Amid the arrests and ongoing court cases, concerns have also been raised that the government may be overstepping its authority, pursuing these cases too aggressively and to the ultimate detriment of efficient capital markets.

“The criticism is that as the prosecutors get more aggressive they’ll blur the lines between what’s legitimate fact gathering and what’s illegal. If that starts to happen that could have a chilling effect on people who are trying to do things the right way,” said former federal prosecutor Jonathan New, now a defense attorney at Baker Hostetler in Manhattan.

As it stands, thanks to the use of wiretaps, a technique formerly reserved for investigations of organized mob figures and drug kingpins, there have been few gray areas in the accusations of insider trading leveled so far. Rajaratnam, for instance, was taped brazenly exhorting his employees to break the law.

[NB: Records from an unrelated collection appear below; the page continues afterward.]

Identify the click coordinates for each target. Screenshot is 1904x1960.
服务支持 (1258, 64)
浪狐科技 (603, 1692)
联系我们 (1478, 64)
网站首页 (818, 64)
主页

Schwimmer said he doubts that anyone now swept up in the government’s probe was unaware that what they were doing was illegal.

“This boils down to peoples’ ethics,” he said. “People who are smart enough to work at firms like Goldman Sachs are smart enough to understand what’s appropriate information for public consumption and what’s not.”

Schwimmer remains skeptical, however, that the government’s efforts will have much more than a temporary impact.

“Maybe I’m just a pessimist but I don’t really believe that the guys from Galleon getting caught stops anyone else. Based on the egos I’ve worked with over the years, the opposite is true. Everyone on Wall Street thinks they’re smarter than the next guy,” he said.